• TASK TO COMPLETE
What is needed is each line of the data below that holds the string "Demain".

• DATA UNDER STUDY
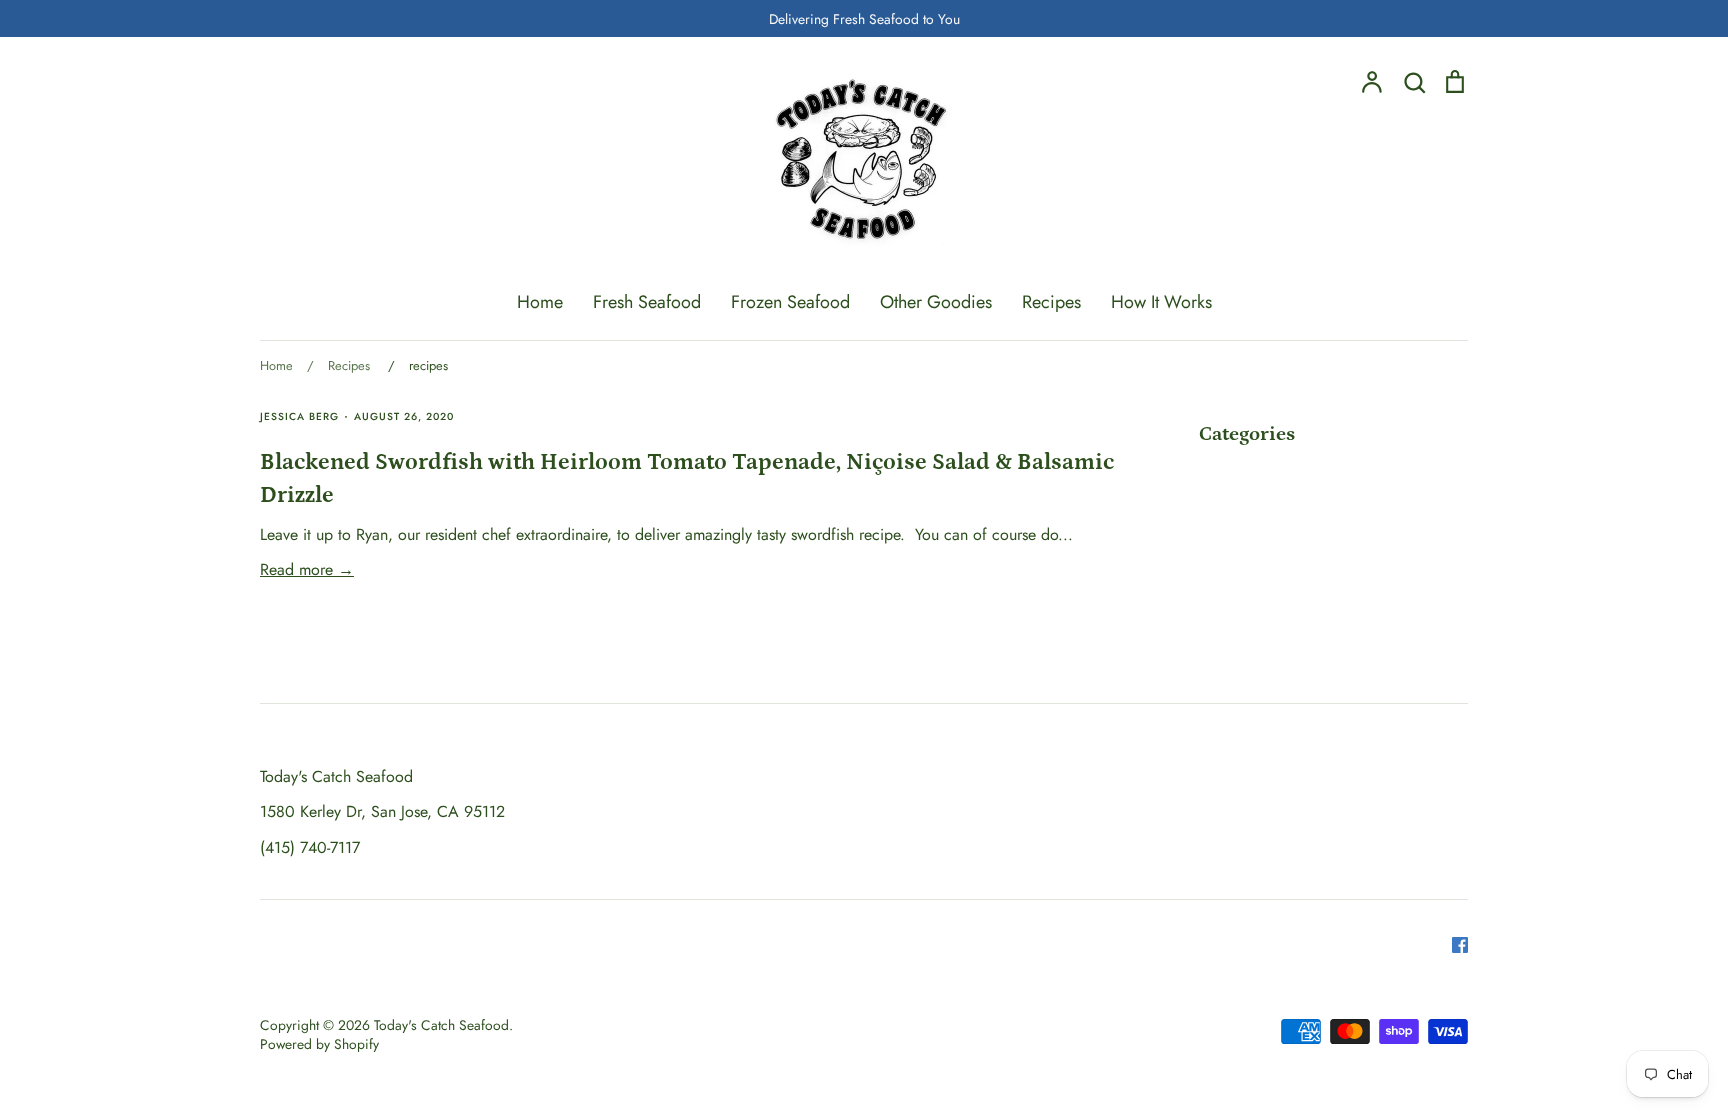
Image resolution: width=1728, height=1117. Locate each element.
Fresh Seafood (647, 302)
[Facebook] (1452, 942)
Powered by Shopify (319, 1044)
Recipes (1051, 302)
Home (540, 302)
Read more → (307, 569)
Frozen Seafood (790, 302)
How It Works (1161, 302)
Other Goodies (936, 302)
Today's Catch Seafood (441, 1025)
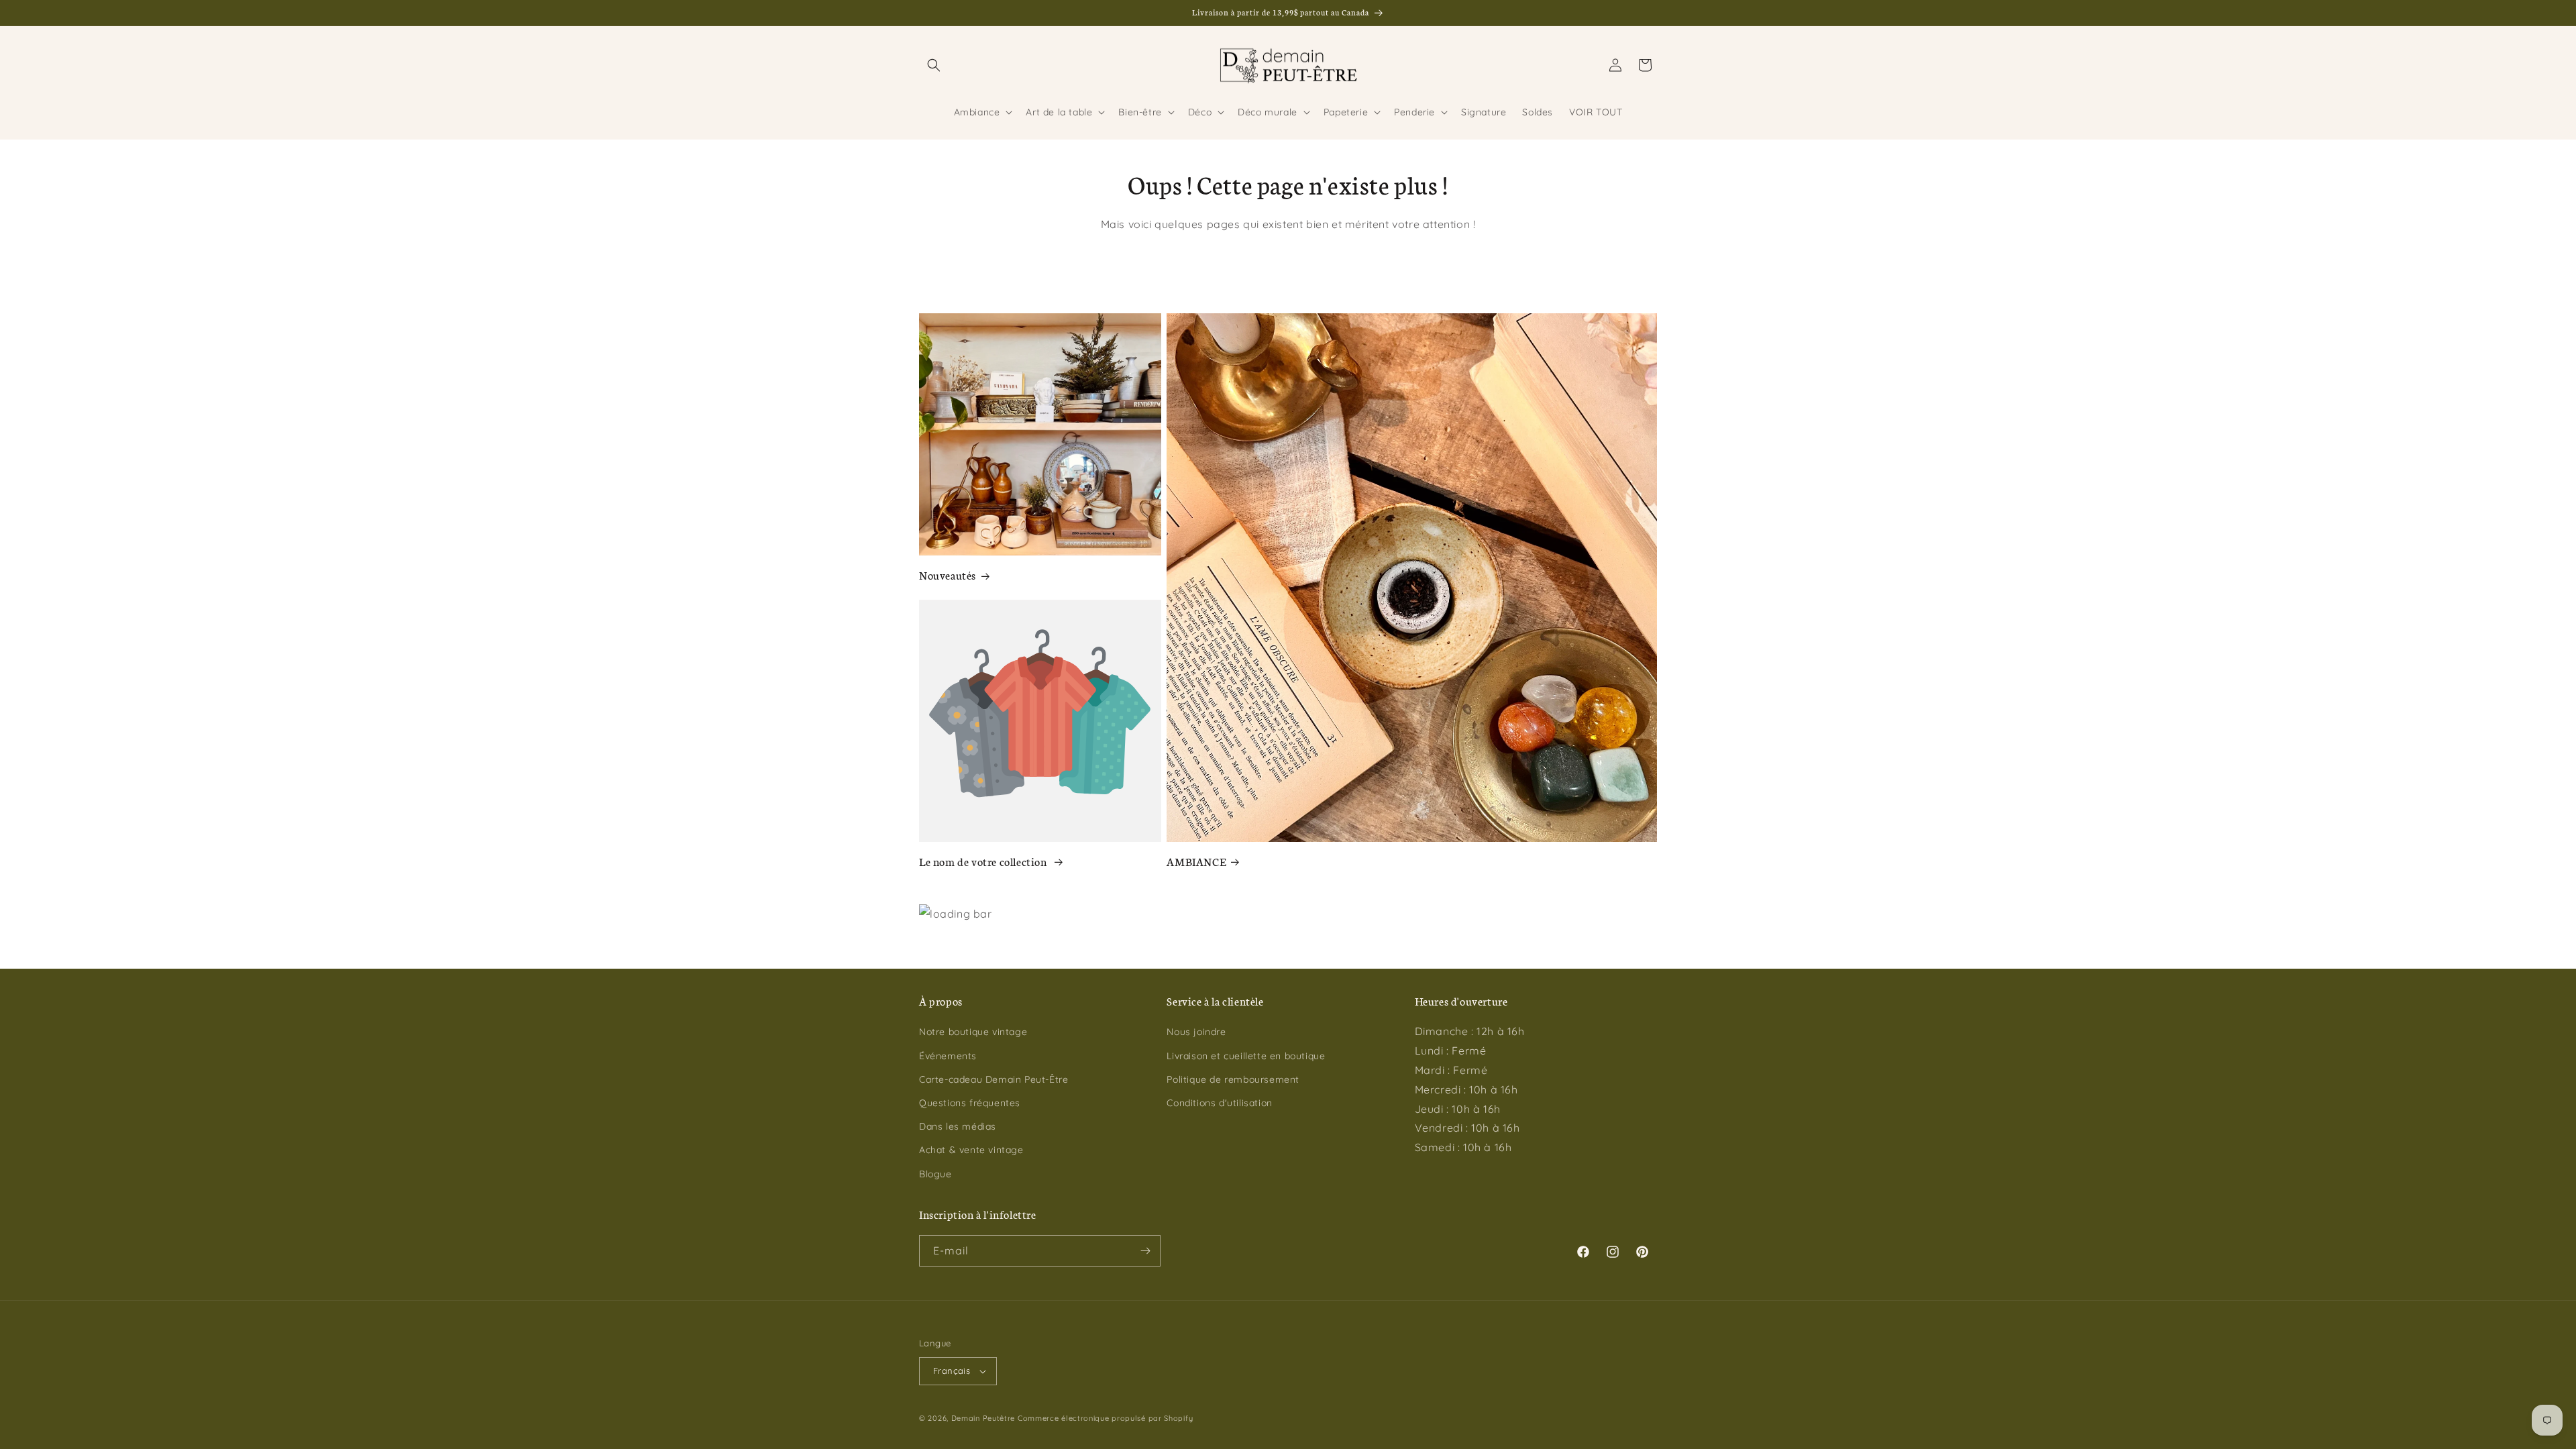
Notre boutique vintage (973, 1032)
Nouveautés (947, 574)
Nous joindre (1196, 1032)
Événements (948, 1056)
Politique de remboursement (1233, 1079)
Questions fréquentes (969, 1103)
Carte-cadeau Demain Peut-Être (993, 1079)
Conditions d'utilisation (1219, 1103)
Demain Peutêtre (983, 1418)
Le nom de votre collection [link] (984, 861)
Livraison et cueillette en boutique (1246, 1056)
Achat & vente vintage (971, 1150)
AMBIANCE (1196, 861)
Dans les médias (957, 1126)
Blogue (935, 1174)
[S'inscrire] (1145, 1251)
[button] (934, 65)
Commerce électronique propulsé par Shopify (1105, 1418)
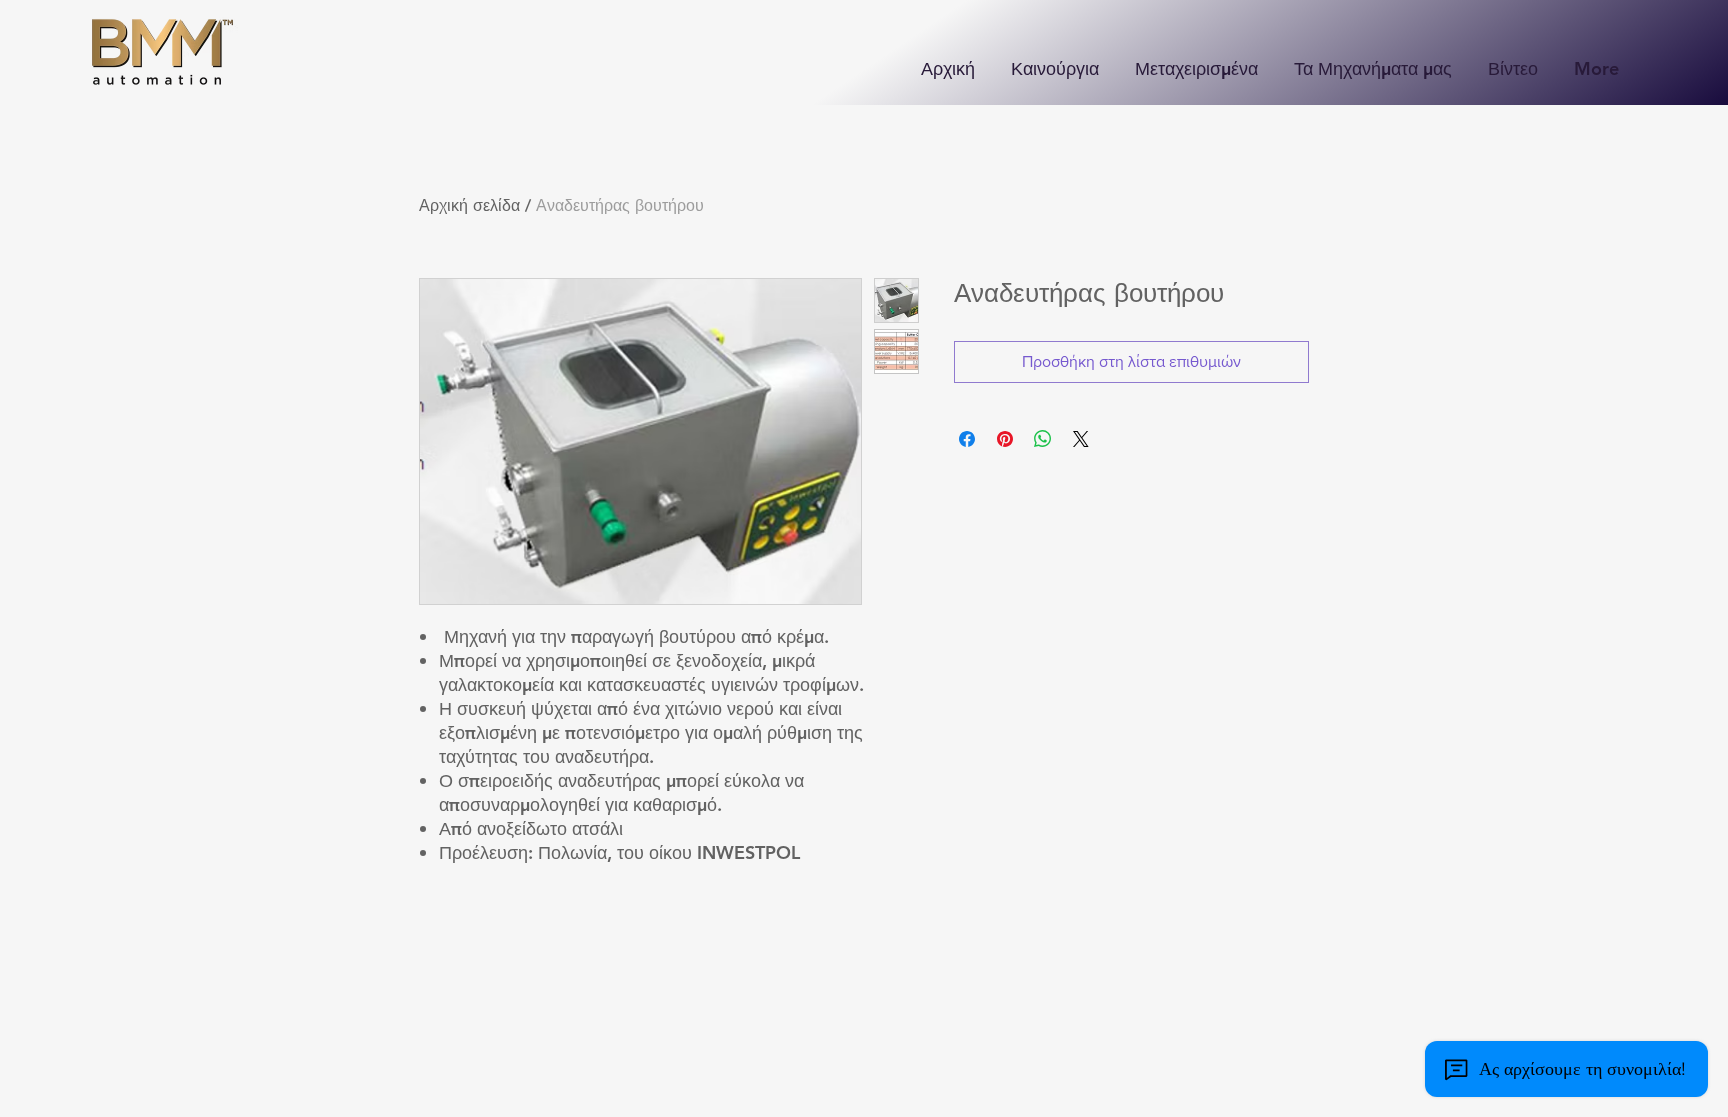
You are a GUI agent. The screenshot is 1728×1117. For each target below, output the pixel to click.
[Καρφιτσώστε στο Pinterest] (1005, 439)
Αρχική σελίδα (469, 205)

• EXERCISE RESULT
Carte-cadeau Demain Peut-Être (993, 1079)
Demain Peutêtre (983, 1418)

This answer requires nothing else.